╭─ Selected excerpt

# macbook pro (13.3" without retina) or Sony vaio SVS15125



## vipulgreattt (May 13, 2013)

Hi..
I have been trying to look for a suitable and reliable laptop from long time. Also I have already filled questionare n stuff but no help. Now I have somehow shortlisted this Sony vaio laptop according to my needs.

Sony VAIO S15125CN Laptop (3rd Gen Ci5/ 4GB/ 750GB/ Win8/ 2GB Graph) - Sony: Flipkart.com

Now the thing is that there are certain pros and cons, and I have to decide.

It has low battery backup (<4hrs)
slightly flexible screen bezel. So the lid can bend if used one hand to close the lappy
Reliability of Sony (ASS). It has just 1 year warranty and I hear that its parts are pretty expensive. 
Not sure if it can last for 4-5 years.


Considering these points I am thinking Apple macbook pro 13.3" without retina displpay with HD4000 graphics.

I know it cant run games n such, but it will last that long for sure. Confusion about this is that it takes too long to start (as I noticed from my friends MBP and also from the review on youtube i.e. 48 sec).
Not sure how good OS is, and have never used it before.
The screen resolution in this cheapest variant is not that good as sony provides, that too at lower cost.

I am totally confused. Can someone give some inputs about which one I should consider.


Finally Sony= 64k and MBP= >72k
Btw I am considering these two models only, coz of portability. 2kg each of them.


----------



## dashing.sujay (May 14, 2013)

Full hd screen, backlit keyboard, and a decent GPU; you don't get this combo everyday. That too mixed with light-weight, then forget, at least in a respectable budget.
You'll have to compromise on something.

Sony's extended warranty is very cheap @ 2.5k for two years. And apple's too costly, but then a MBP is supposed to see service centre much less than others, still, insurance is better than less risky life. And believe me, most of the laptops go to the service centre due to the users itself. en.m.wiktionary.org/wiki/PEBCAK

Then, MBP are a perfect blend of a pretty much balanced hardware along with near perfect software optimisation. It's made to utilise, not just to use. If you believe you "need" it, making yourself ready for OS X, sacrificing gaming, get it. Or Vaio, period.


----------



## pratyush997 (May 14, 2013)

^Gaming shouldn't be problem if op dual boots with one os as Windows. 
A report from soluto showed that Windows runs best on Macbook


----------



## dashing.sujay (May 14, 2013)

pratyush997 said:


> ^Gaming shouldn't be problem if op dual boots with one os as Windows.

╰─

(Task to complete): Pick up the forum thread comparing the non-Retina 13.3" MacBook Pro with the Sony VAIO SVS15125 from its last line and continue it.

╭─ Provided records

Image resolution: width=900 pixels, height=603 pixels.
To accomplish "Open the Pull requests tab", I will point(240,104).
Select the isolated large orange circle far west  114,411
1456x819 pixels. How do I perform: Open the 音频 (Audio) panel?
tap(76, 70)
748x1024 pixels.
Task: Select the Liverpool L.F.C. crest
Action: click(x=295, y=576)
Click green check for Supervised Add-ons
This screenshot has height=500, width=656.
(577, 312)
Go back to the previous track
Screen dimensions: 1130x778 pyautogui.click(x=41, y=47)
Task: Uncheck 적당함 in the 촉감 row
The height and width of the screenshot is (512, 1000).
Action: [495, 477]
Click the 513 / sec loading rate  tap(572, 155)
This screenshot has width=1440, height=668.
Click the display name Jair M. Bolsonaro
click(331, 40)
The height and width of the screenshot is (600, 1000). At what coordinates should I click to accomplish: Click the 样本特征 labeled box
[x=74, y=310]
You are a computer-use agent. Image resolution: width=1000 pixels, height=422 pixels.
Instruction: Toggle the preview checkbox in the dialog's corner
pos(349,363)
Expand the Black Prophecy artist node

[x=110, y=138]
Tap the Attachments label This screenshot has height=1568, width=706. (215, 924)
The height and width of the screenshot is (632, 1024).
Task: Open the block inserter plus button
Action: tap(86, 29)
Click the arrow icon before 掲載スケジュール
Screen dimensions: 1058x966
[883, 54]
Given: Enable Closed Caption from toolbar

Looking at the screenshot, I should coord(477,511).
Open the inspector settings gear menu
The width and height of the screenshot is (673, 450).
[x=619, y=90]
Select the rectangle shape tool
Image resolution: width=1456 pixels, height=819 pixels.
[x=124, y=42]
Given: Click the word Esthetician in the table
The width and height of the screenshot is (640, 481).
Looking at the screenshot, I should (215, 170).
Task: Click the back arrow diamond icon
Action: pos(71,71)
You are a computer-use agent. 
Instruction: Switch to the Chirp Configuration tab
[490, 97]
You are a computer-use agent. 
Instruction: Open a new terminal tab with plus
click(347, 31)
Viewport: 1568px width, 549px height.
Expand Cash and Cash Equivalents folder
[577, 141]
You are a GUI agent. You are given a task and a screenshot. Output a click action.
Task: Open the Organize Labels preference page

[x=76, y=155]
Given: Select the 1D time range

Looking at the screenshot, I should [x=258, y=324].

╰─

(Exercise answer):
> A report from sulto showed that Windows runs best on Macbook



OS X runs best on MBP, and the best thing about it is the hardware-software optimisation, which you're asking you to miss? I'll say better miss the MBP. Remember, you can change your software daily, not hardware. Of course occasional work on windows won't hurt, buying MBP for running only windows is not a wise decision.

As far as gaming is considered, I don't know which GPU is OP getting in MBP, but really doubt it to belong from a "gaming" class.


----------



## thetechfreak (May 14, 2013)

The points you have specified really point to the MBP. If 4 years longevity, great battery life are your main needs Apple is the way to go.

Sure you won't be able to game on OSX but then there is Steam already available for OSX and there are quite a few titles ported to it that you can play without using Windows. High-end gaming will be an issue with Intel HD Graphics but then that's something you'll have to make a compromise on.


----------



## pratyush997 (May 14, 2013)

dashing.sujay said:


> *OS X runs best on MBP*, and the best thing about it is the hardware-software optimisation, which you're asking you to miss? I'll say better miss the MBP. Remember, you can change your software daily, not hardware. Of course occasional work on windows won't hurt, buying MBP for running only windows is not a wise decision.
> 
> As far as gaming is considered, I don't know which GPU is OP getting in MBP, but really doubt it to belong from a "gaming" class.


When comparing Windows machines, LINK


----------



## dashing.sujay (May 14, 2013)

pratyush997 said:


> When comparing Windows machines, LINK



I really wonder why did you quoted the link and if you really read the report.


----------



## pratyush997 (May 14, 2013)

dashing.sujay said:


> Then, MBP are a perfect blend of a pretty much balanced hardware along with near perfect software optimisation. It's made to utilise, not just to use. If you believe you "need" it, making yourself ready for OS X, sacrificing gaming, get it. Or Vaio, period.


and My reply 


> ^Gaming shouldn't be problem if op dual boots with one os as Windows.
> A report from soluto showed that Windows runs best on Macbook


Did I stopped him from getting MBP?


----------



## vipulgreattt (May 14, 2013)

dashing.sujay said:


> Full hd screen, backlit keyboard, and a decent GPU; you don't get this combo everyday. That too mixed with light-weight, then forget, at least in a respectable budget.
> You'll have to compromise on something.
> 
> Sony's extended warranty is very cheap @ 2.5k for two years. And apple's too costly, but then a MBP is supposed to see service centre much less than others, still, insurance is better than less risky life. And believe me, most of the laptops go to the service centre due to the users itself. en.m.wiktionary.org/wiki/PEBCAK
> ...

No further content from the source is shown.